There's this little screaming voice somewhere in the back of my heart who sees an earnest person who does not mean harm saying, "Look, but we don't know if they're teaching good information in those classes, that's reasonable concern" and ... this is the person who The System was trying to appease when it lied to me, symbolically speaking.

It's hard to respond to that rationally.

I mean, a rational voice might point out that you know exactly as much about what your school's sex ed classes are teaching the kids as you do about what they're teaching about geography or science: you have the same level of access to the handouts and research materials, the same ability to look at the school curricula, the same ability to write cranky letters to the administration about it and get it adjusted. That's a rational thing to say, a rational thing to point at.

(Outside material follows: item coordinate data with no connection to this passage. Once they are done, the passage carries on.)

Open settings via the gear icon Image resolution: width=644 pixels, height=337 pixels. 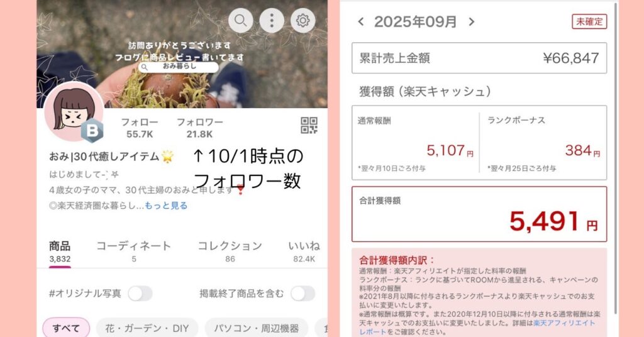click(303, 20)
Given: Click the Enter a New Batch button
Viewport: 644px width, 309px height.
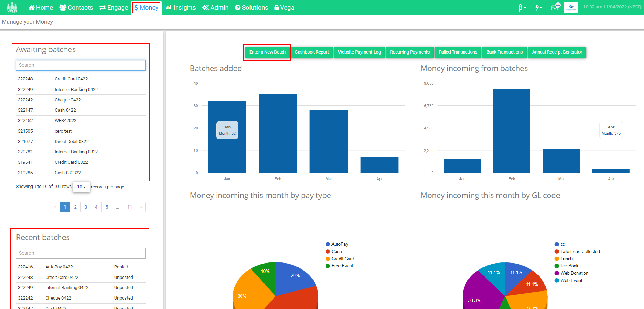Looking at the screenshot, I should tap(267, 52).
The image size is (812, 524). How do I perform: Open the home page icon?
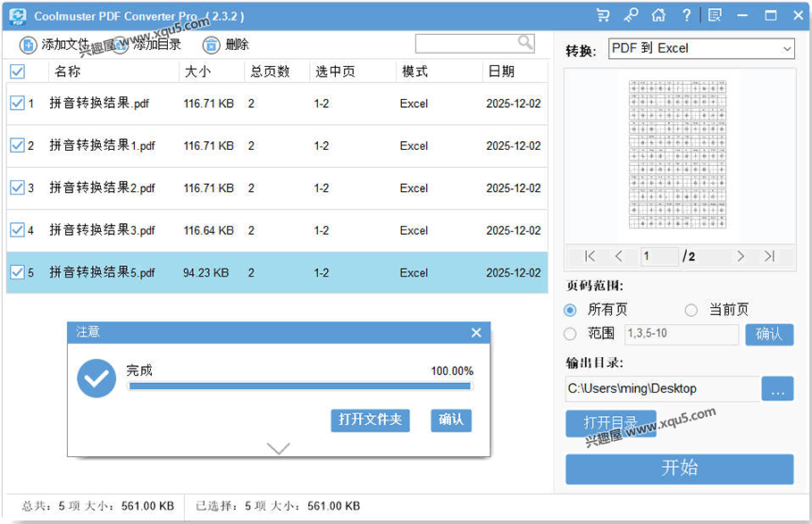pos(658,15)
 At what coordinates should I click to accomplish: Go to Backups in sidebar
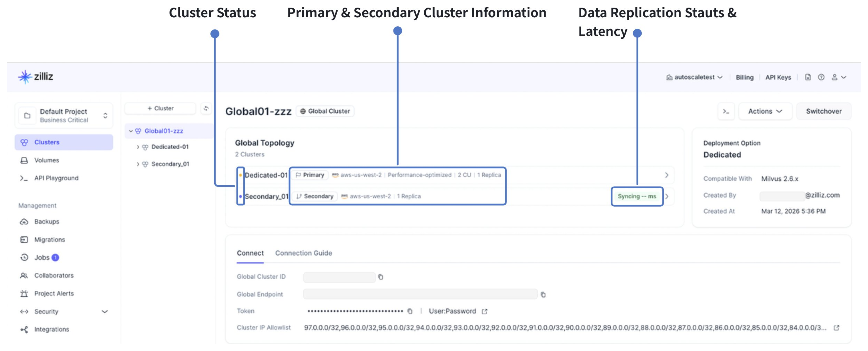point(46,222)

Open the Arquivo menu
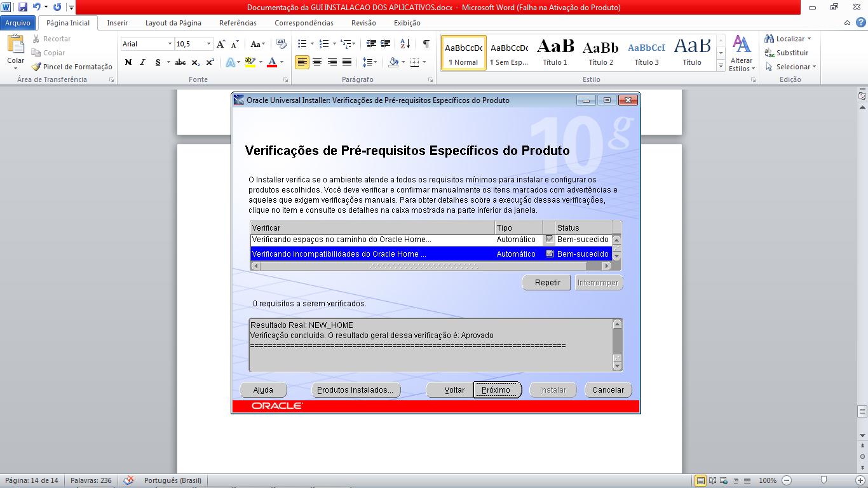click(x=19, y=22)
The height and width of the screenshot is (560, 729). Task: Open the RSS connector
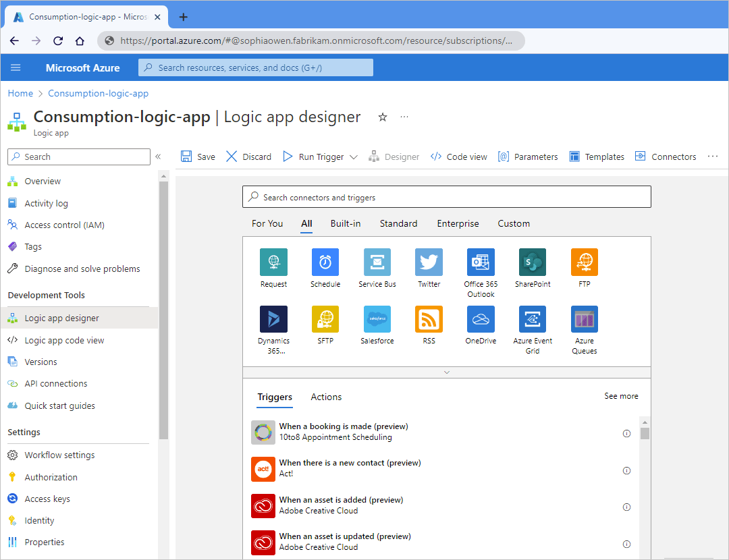[429, 318]
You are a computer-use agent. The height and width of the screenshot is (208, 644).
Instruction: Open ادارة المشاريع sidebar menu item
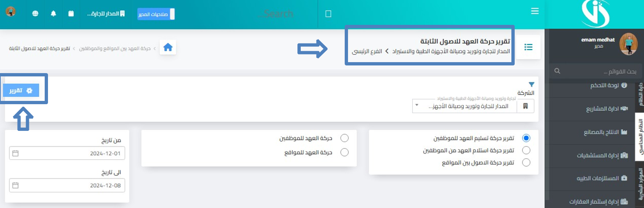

But of course learning where Madagascar is isn't as fucking terrifying as learning where the clitoris is, and the existence of electrons doesn't hold a candle to the danger of the existence of gay people.

And I can't be rational about this. There's this little chunk of my psyche that responds to the Dutiful Parent With Concerns as if it were the great oceanic beast come lurching up to devour the virgin sacrifice where The System left her bound and vulnerable to pay for its hubris. I can't be rational, with my heart tasting of sea spray and terror.